> Исходный текст:
|---|
Тут конечно, я не смогла не расспросить Красавина о приемах создания волшебной музыки.
«Я там придумал систему аккордов из двух целотонов, получается кластер, но слышна целотонность по этажам — не знаю, как понятнее объяснить.
В конце, когда магия заканчивается – целотоны разрешаются в трезвучия».
При этом музыка неоднозначна: мелодия царит, конечно. Но иногда слышатся гладенькие, традиционные и очень дансантные сантименты а-ля «балет о любви», а иногда – почти угрожающий «разброд и шатание» на тему «балет о судьбе». Часто шаманит рояль, а особенно клавесин, создавая прозрачно-холодное звучание не от мира сего (соло на премьере — Анна Гришина).
И тут композитор, которому в процессе работы пришлось вытерпеть много требований о переделке музыки, совпал с хореографом. Ибо балет Самодурова – это балет-сон, колеблющийся, полубесформенный (как все сны) и неумолимый. По Шекспиру «жизнь сном окружена», как резюмируют в финале пьесы. «актеры наши были духи и в воздух испарились все».
Причем это сон Просперо, который тут главный персонаж. Его волшебство воплощено в письменах на его теле, и, когда решено не колдовать более. слуги в черном просто стирают надписи-тату с кожи. А до этого Просперо мало танцует, но всеми наглядно манипулирует, причем многие приемы взяты из столь же наглядных реплик Шекспира, часто напоминающего о движении и пластике персонажей. В итоге, по мысли Самодурова, должно возникнуть размышление на тему
«что такое человек, природа и цивилизация, естество и культура».
Следуя за Шекспиром, у которого речь разных лиц различна, хореограф выстраивает здание балета тоже из разности – танца классического и не очень (главные герои и духи), гротесковой или повествовательной пантомимы ( пассажиры корабля), бытового жеста (когда героям нужно таскать камни и пить алкоголь из горла бутылки).
У Просперо, творца и тирана, своя линия, Он вбирает всё и как бы копит это в себе, мало расплескивая наружу. Благодаря разделению пластик балет внятен и одновременно загадочен, как и подобает опусу по «Буре». Это «Чайка» семнадцатого века, в ней важны подтексты, считает хореограф. И видно, что Самодуров сам писал либретто трагикомедии, ориентируясь на тему эволюции Просперо, простившего своих обидчиков.
Дуэты любовников, Миранды и Фердинанда, в количестве трех, тоже не походят друг на друга. Если первый, знакомство, полон колких и ломких па, то есть взаимного щенячьего восторга, то второй, на объятиях, знаменует блаженный расцвет любви, а третий, почти величественный, уверенность в будущем счастье. При этом степень «классичности» танца растет. Дирижеру Павлу Клиничеву вся динамика нипочем: он ловит замыслы и музыкальные, и танцевальные на ходу.
|---|
> Рабочие задания:
1. Перечислите, пожалуйста, виды пластики, из которых, по словам текста о балете «Буря», хореограф выстраивает спектакль, и укажите, к кому или к каким ситуациям относится каждый.
2. Как в тексте о балете «Буря» воплощено волшебство Просперо?

> Блок данных:
|---|
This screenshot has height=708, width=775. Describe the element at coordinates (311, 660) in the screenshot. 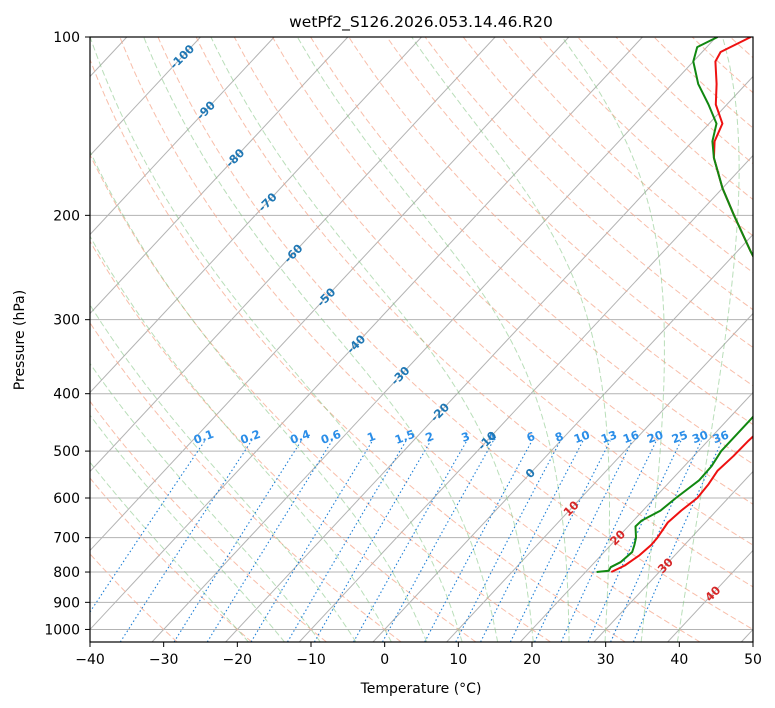

I see `x-tick-label: −10` at that location.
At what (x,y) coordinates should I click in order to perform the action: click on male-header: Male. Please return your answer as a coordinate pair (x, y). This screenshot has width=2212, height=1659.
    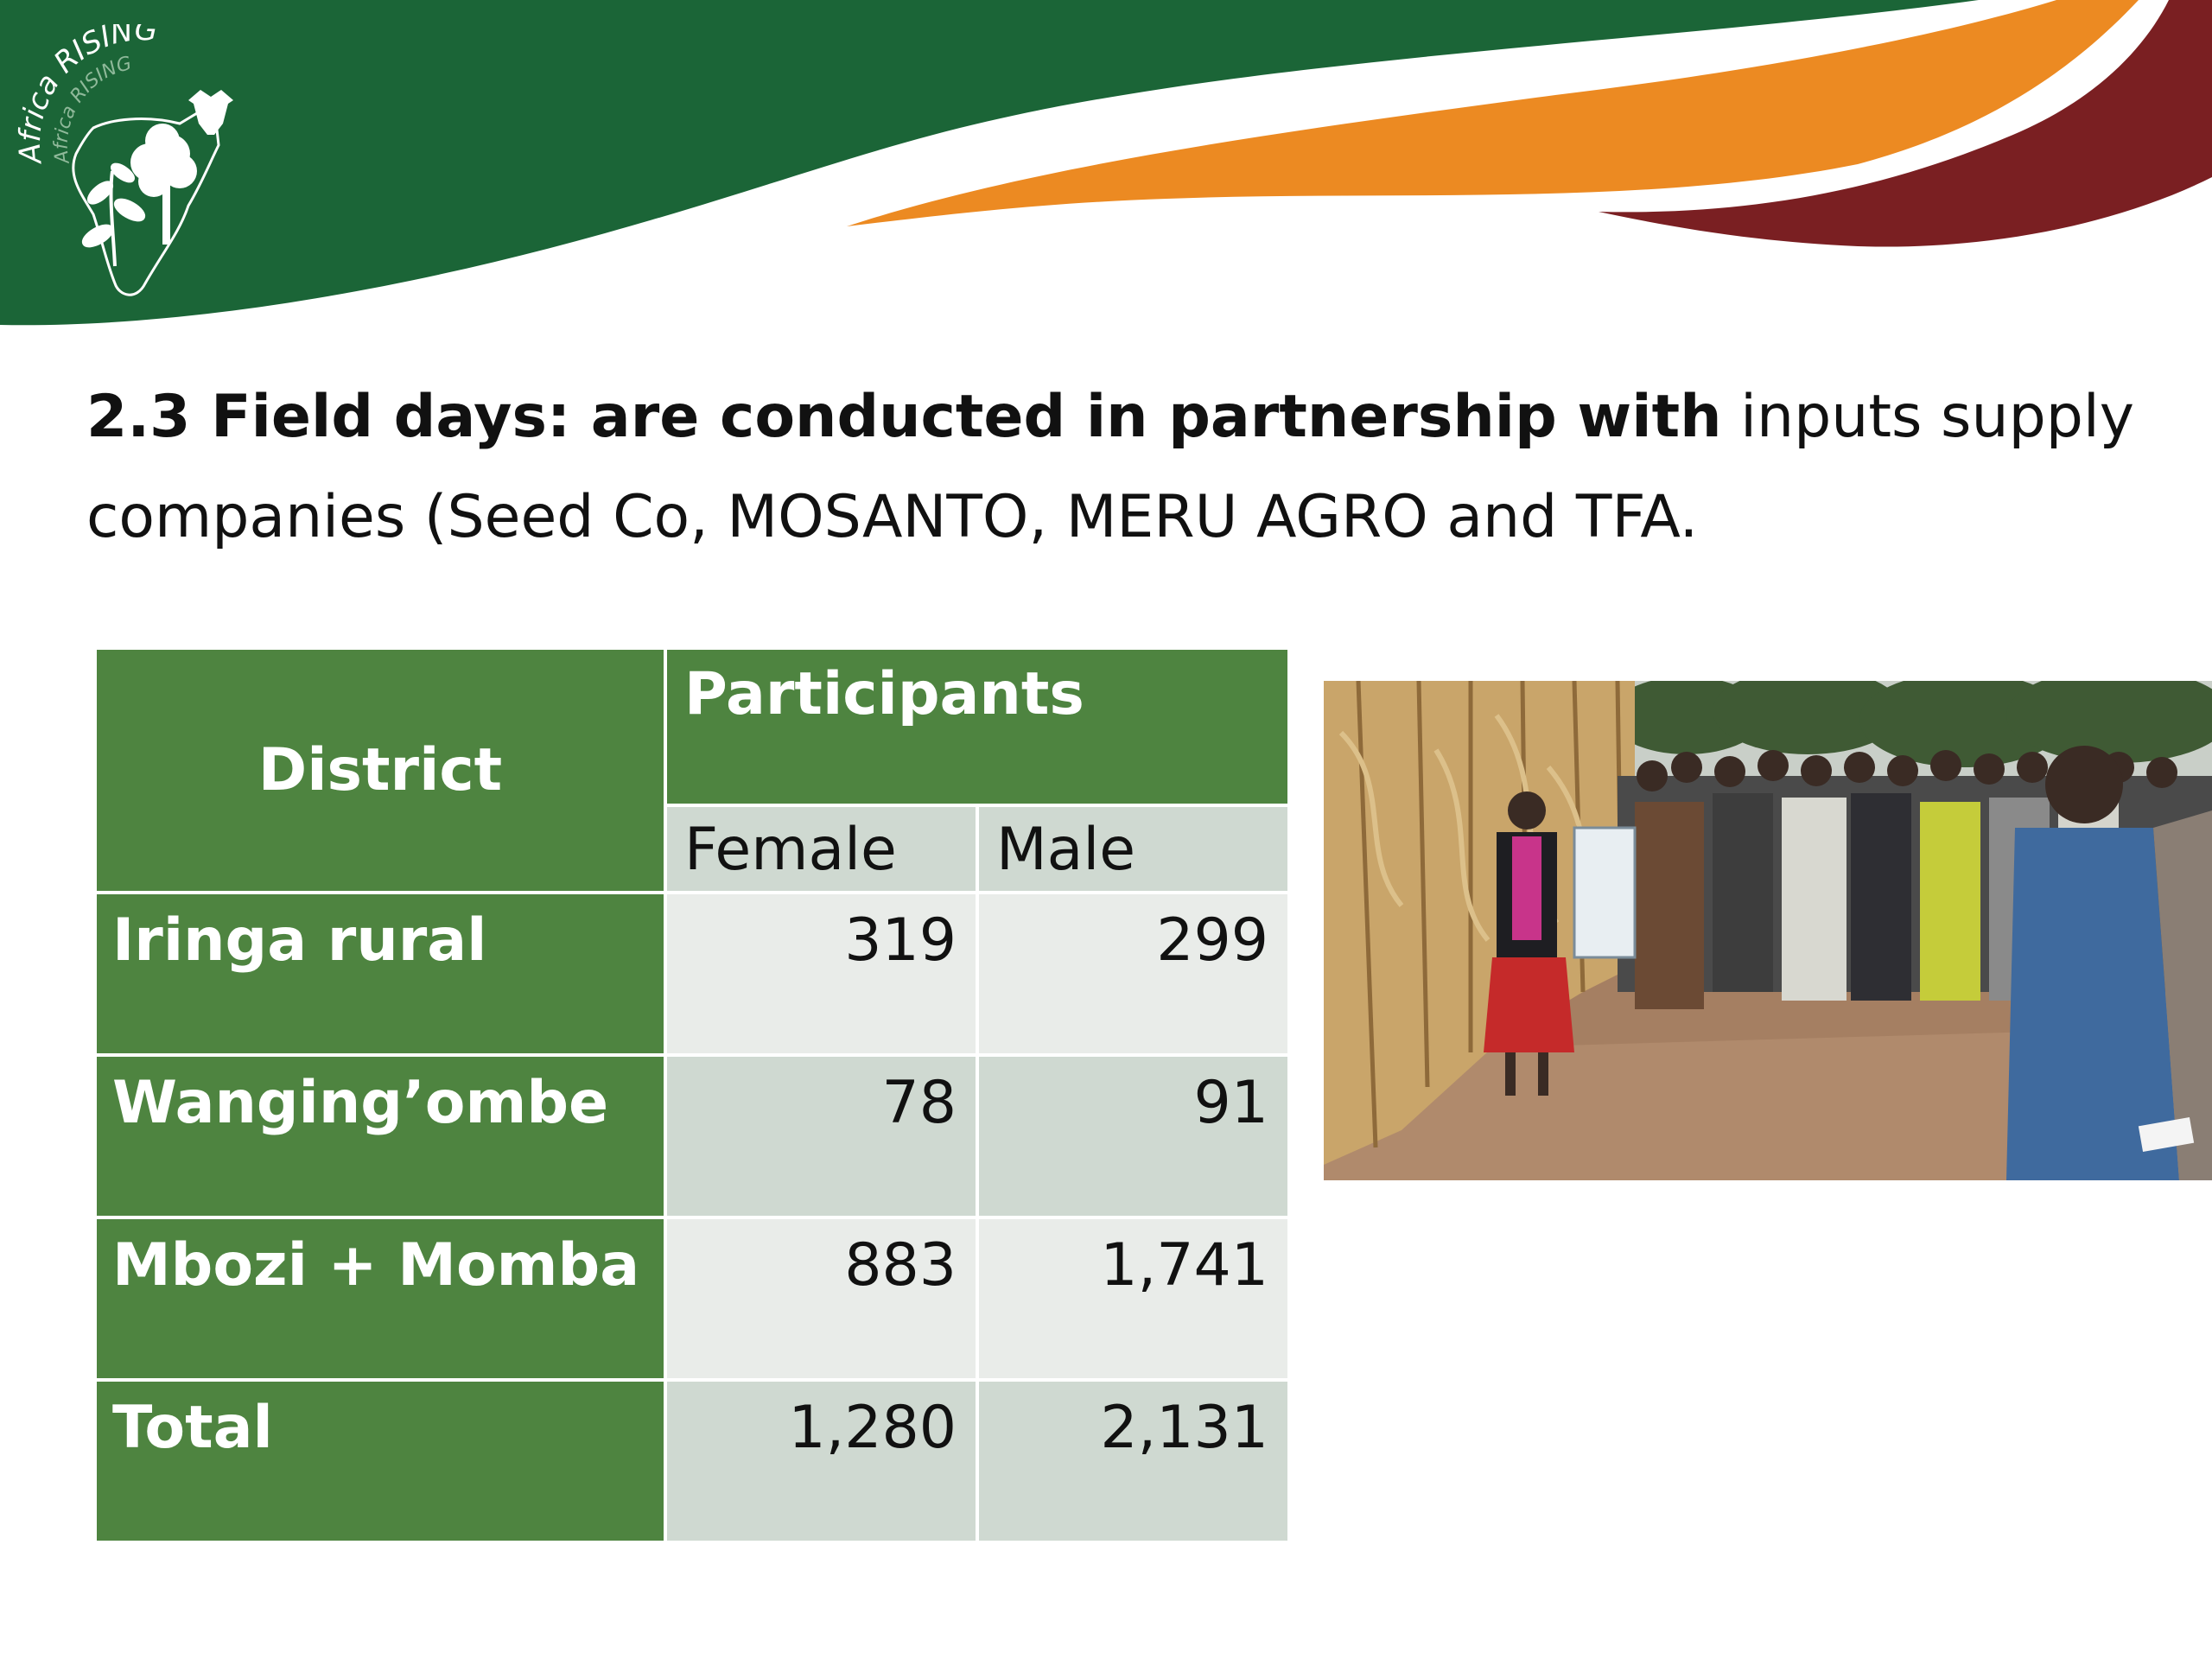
|---|
> Ответы к заданиям:
1.
- Танец классический и не очень: главные герои и духи.
- Гротесковая или повествовательная пантомима: пассажиры корабля.
- Бытовой жест: когда героям нужно таскать камни и пить алкоголь из горла бутылки.

2. Оно воплощено в письменах на его теле.